Having started in the banking industry in the late ‘90s, I have experienced a few economic downturns, including the dot com bust, 9/11, and the financial crisis in 2008. This one is different in a few ways and the same in others. First of all, this is just beginning, we really are not sure what will happen in the months to come. Second, this downtown is hitting full industries rapidly. Restaurants, hospitality, and travel have all been decimated over a few weeks, with record unemployment. Coupled with an economy that was still growing prior to COVID-19, it creates a lot of uncertainty for what the next 6 – 12 months will bring. What we do know is business fundamentals and a focus on the customer always are good business tactics, and the companies that survive economic downturns are the ones that focus on those two truths.
Companies should consider the next quarter a zero revenue quarter with subsequent quarters slowly regaining momentum. To weather the current challenges, make sure that you are focused on profitability and the ability to operate over the next twelve months without injecting additional capital, venture or otherwise.
Q: What cash flow management advice do you have for founders right now, especially those who had been planning to fundraise in Q2 of this year?
One of the hardest decisions for a founder to make is to scale back on expectations, but that is paramount, especially in the next few quarters. Everyone is taking a moment to understand the extent of the pandemic, how long it will last, and what the effect will be on the economy. For many angel investors that have been investing their own money, they have less capital to invest, and venture capitalists will generally be more conservative. This means the time it takes to raise money will extend, the number of meetings will increase, and, most likely, valuations will shrink. What each founder should do is understand how far they can get with their current cash, explore alternative funding sources, and make the hard decisions for your business.
I recommend that if you are making the decision to make cuts, that you make them deep one-time.

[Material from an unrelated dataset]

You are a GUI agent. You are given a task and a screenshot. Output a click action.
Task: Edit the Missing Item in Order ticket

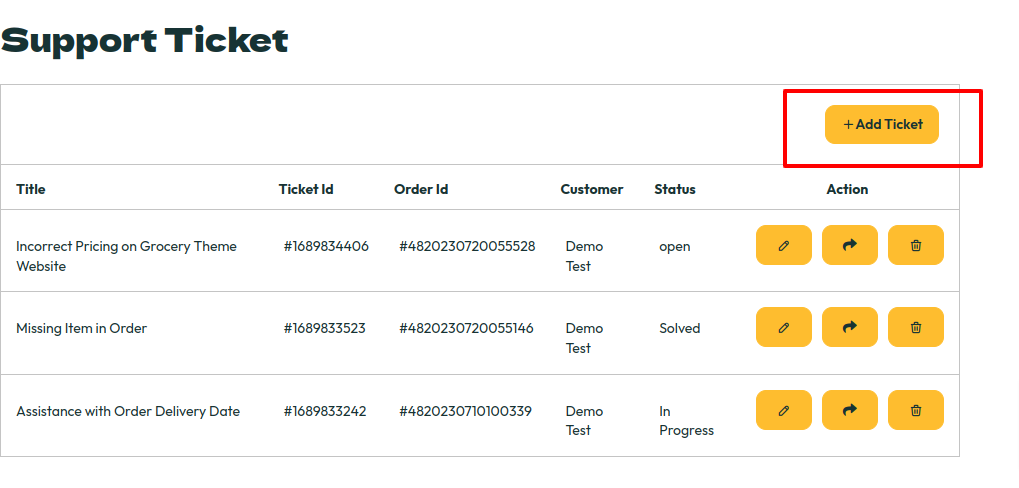point(784,327)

It is very hard to continue to lead and motivate a team that is unsure of their future.
Q: What advice do you have for business leaders who are trying to build forecasts or design financial models for the remainder of 2020?
It depends wildly on the business. There are some businesses that are growing because of the pandemic. Others are business as usual, and others have ground to a halt. In all cases, leaders need to plan for a post-pandemic world. How will the current state of remote work, sheltering in place, etc. affect the world after we have COVID-19 under control and things are back to a “new normal”? Will you run your business differently? Has your customer changed? What adjustments should be made to your product? All of these questions should drive your decisions around financial modeling and forecasting. The saying plan for the worst, expect the best and prepare to be surprised seems to be highly appropriate.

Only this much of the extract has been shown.